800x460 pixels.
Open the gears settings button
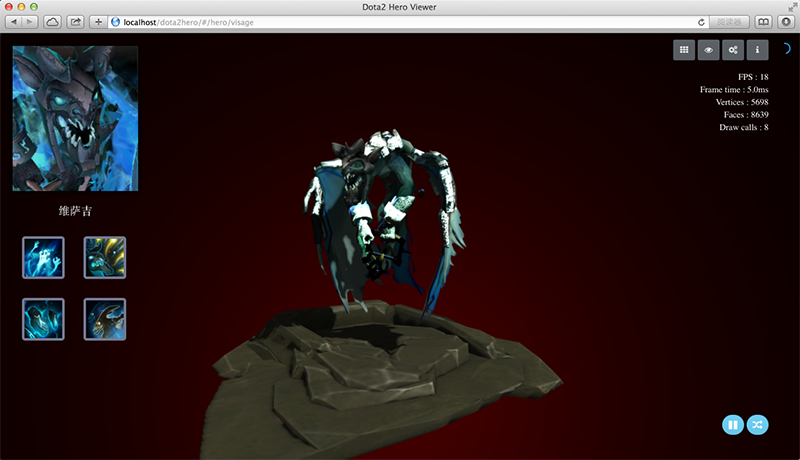[733, 49]
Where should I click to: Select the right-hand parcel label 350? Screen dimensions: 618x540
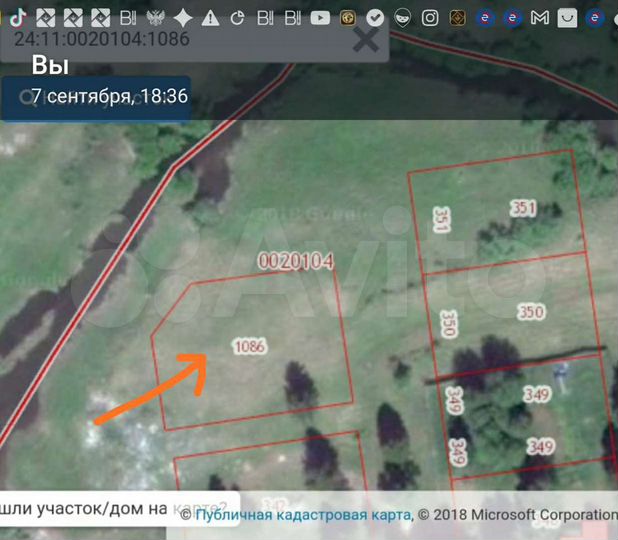[x=531, y=312]
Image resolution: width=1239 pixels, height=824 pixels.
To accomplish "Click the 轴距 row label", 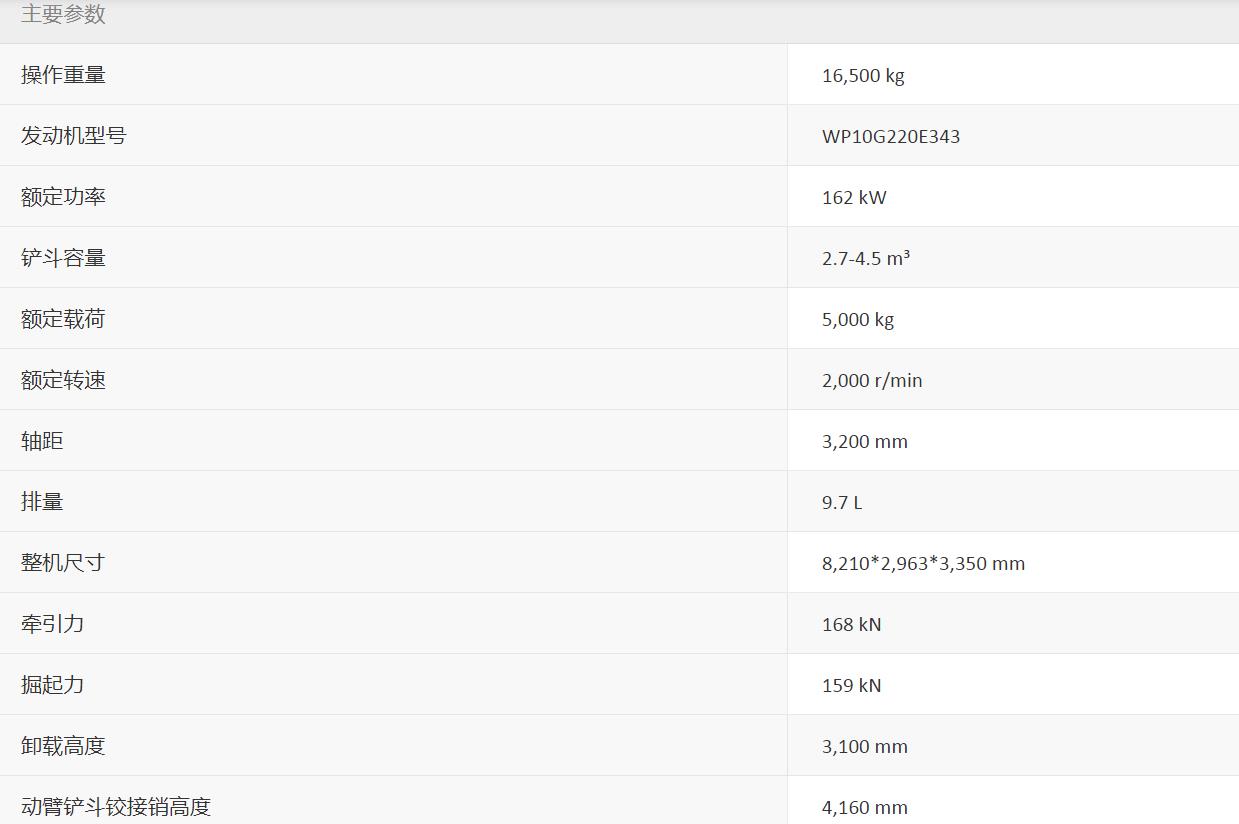I will click(x=42, y=441).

○ ○ ○ ○ ○ ○ ○

## STATED GOAL:
Please count the lines in the material above that contain the string "pixels", with case counting, and give only the number.

## RESULT OF THE EXERCISE:
2